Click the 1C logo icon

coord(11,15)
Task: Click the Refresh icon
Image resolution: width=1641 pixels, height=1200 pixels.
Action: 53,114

········

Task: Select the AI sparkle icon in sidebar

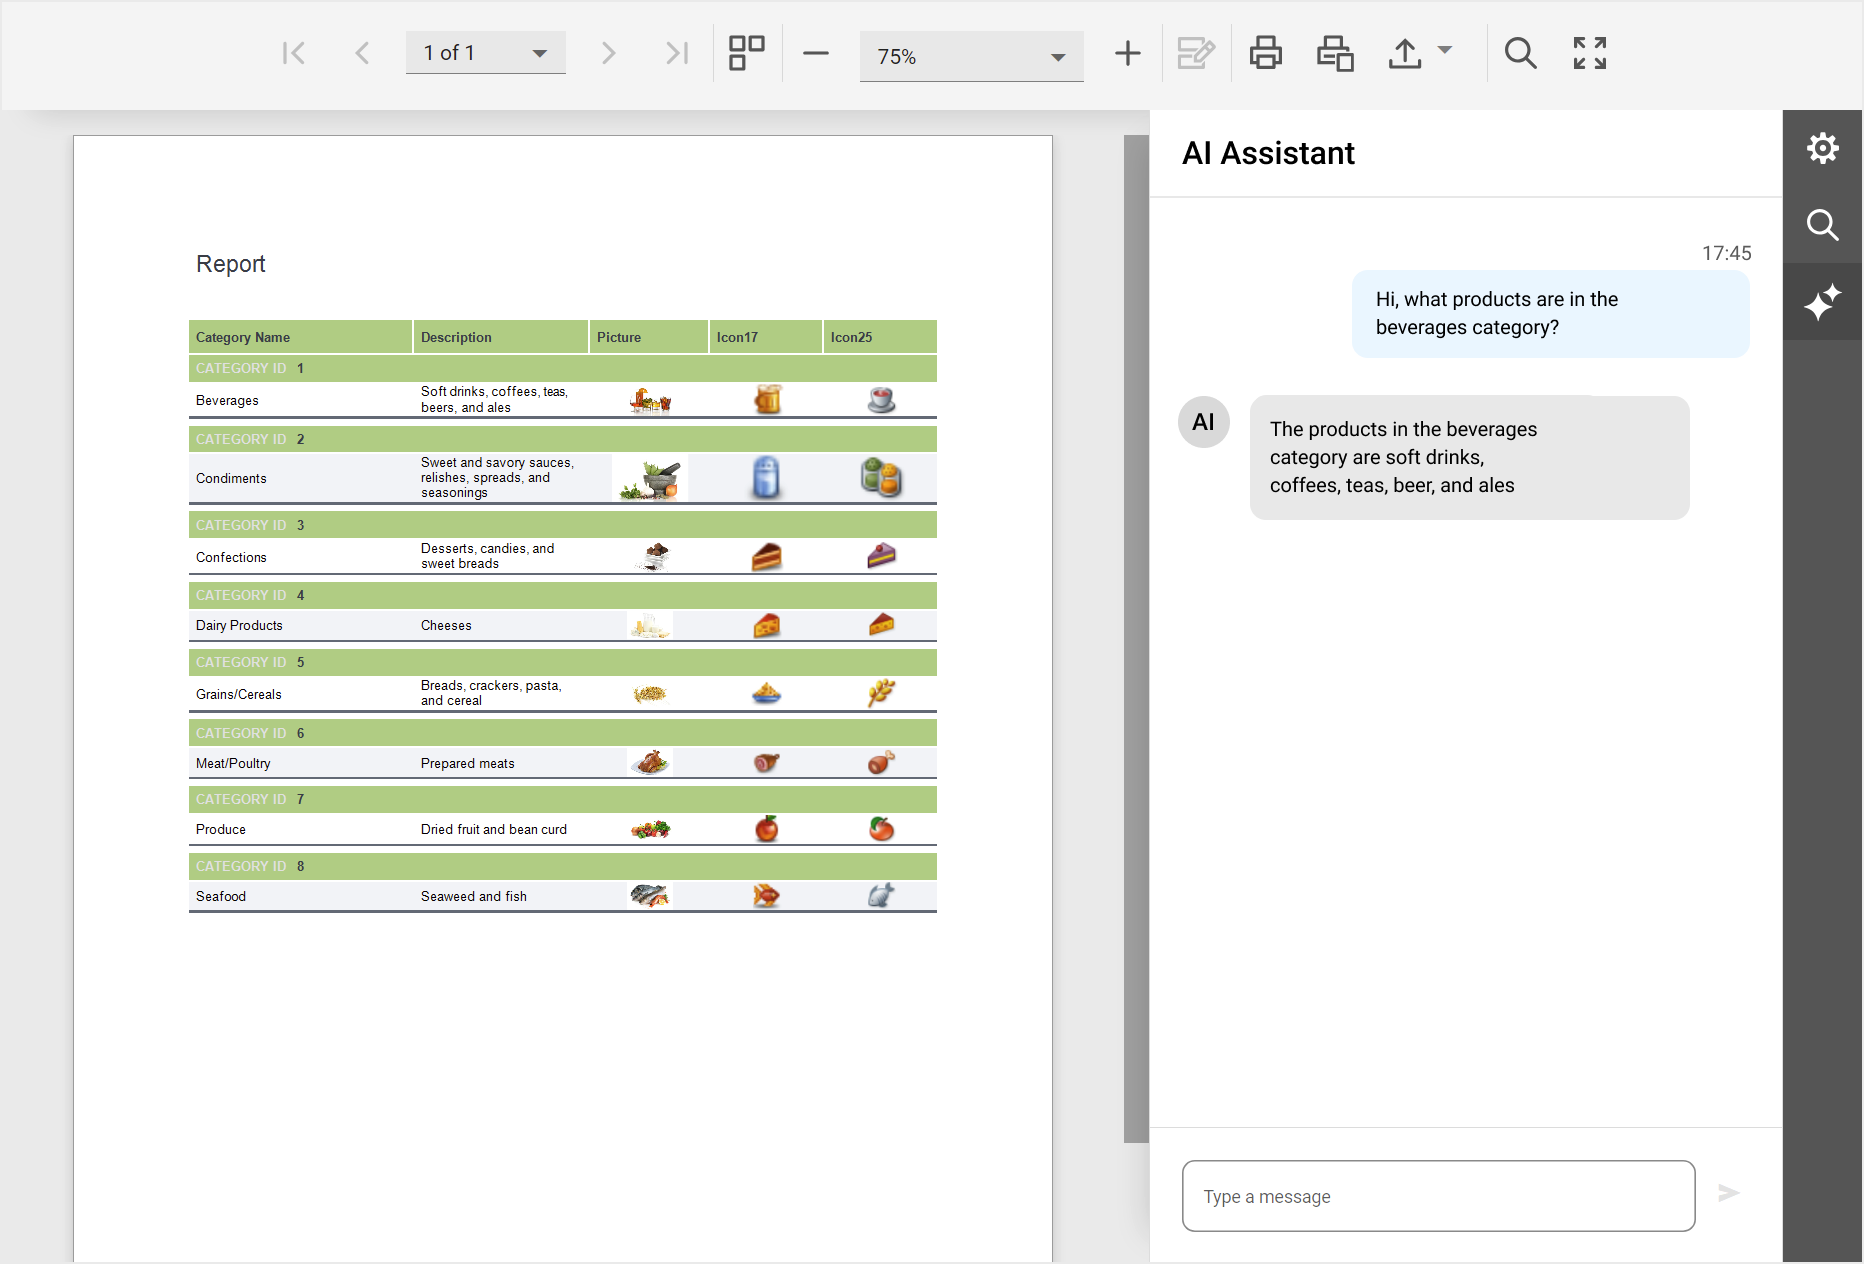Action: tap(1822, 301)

········

- STATED EXERCISE
Render the items from the line containing "Click the 1C logo icon" through the line containing "Action: 53,114", both included, as a numbered list, leaving out blank lines.

- ANSWER TO THE PROBLEM
1. Click the 1C logo icon
2. coord(11,15)
3. Task: Click the Refresh icon
4. Image resolution: width=1641 pixels, height=1200 pixels.
5. Action: 53,114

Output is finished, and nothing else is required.